> **What needs to be done**: According to the passage on the Larsen method, which two shortcomings of the original method did the modifications address?

> **Text to read**:
++++

The adaptation of the Larsen method for the measurement fusion is hereby described. For details on the derivation, the reader is suggested to refer to the original reference [22]. Several modifications were needed to solve two shortcomings of the original method: the incorporation of high-frequency altimeter and the extension to the nonlinear extended Kalman filter. For the former, the filter firstly computes the gain and the updates as in Algorithm 1 fusing fast altimeter measurements. For what concerns the delayed measurements, let us call the measurements coming from the time instant $s=k-N$ as ${\overrightarrow{y}}_s$, which are incorporated at time instant k. The Larsen method consists of calculating an extrapolated measurements from ${\overrightarrow{y}}_s$ to be integrated at time k, called ${\overrightarrow{y}}_{k,s}^{ext}$:

$${\overrightarrow{y}}_{k,s}^{ext}={\overrightarrow{y}}_s+h\left({\widehat{\overrightarrow{x}}}_k^{-}\right)-h\left({\widehat{\overrightarrow{x}}}_s^{+}\right)$$

(26)

++++

> **Material**:
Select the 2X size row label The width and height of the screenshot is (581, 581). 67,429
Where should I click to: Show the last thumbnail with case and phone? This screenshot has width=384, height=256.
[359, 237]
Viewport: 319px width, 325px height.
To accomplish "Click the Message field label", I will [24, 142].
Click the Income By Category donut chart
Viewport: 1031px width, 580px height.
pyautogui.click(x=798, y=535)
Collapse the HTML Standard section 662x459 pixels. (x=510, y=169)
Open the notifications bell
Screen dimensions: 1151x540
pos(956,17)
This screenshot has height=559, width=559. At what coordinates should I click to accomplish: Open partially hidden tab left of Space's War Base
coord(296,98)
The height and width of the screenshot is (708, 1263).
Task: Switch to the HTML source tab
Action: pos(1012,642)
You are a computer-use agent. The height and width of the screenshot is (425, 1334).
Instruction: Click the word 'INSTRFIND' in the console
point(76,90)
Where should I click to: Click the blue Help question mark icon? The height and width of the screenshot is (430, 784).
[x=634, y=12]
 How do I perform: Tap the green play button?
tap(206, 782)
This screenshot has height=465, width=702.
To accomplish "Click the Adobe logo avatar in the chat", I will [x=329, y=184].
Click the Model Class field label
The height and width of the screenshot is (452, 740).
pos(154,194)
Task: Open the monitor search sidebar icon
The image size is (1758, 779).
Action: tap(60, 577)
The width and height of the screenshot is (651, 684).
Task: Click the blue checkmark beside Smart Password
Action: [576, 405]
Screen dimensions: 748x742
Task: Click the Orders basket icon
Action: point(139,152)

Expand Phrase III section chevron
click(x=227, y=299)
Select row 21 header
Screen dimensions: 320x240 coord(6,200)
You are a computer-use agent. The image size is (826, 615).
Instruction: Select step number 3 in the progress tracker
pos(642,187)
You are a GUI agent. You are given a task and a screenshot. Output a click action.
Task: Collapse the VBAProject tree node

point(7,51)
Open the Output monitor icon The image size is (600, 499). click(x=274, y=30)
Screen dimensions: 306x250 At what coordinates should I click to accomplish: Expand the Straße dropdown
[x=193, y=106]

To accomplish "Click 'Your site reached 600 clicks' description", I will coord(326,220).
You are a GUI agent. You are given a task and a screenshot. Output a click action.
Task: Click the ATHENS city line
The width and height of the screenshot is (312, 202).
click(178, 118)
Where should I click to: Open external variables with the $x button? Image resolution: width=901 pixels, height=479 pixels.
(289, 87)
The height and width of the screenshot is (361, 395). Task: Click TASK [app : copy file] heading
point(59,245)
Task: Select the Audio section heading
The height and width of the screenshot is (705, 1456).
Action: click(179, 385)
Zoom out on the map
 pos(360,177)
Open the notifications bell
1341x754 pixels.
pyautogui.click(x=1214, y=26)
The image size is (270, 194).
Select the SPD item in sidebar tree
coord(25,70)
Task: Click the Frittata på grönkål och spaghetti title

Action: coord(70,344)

++++

> **Task response**: The incorporation of high-frequency altimeter and the extension to the nonlinear extended Kalman filter.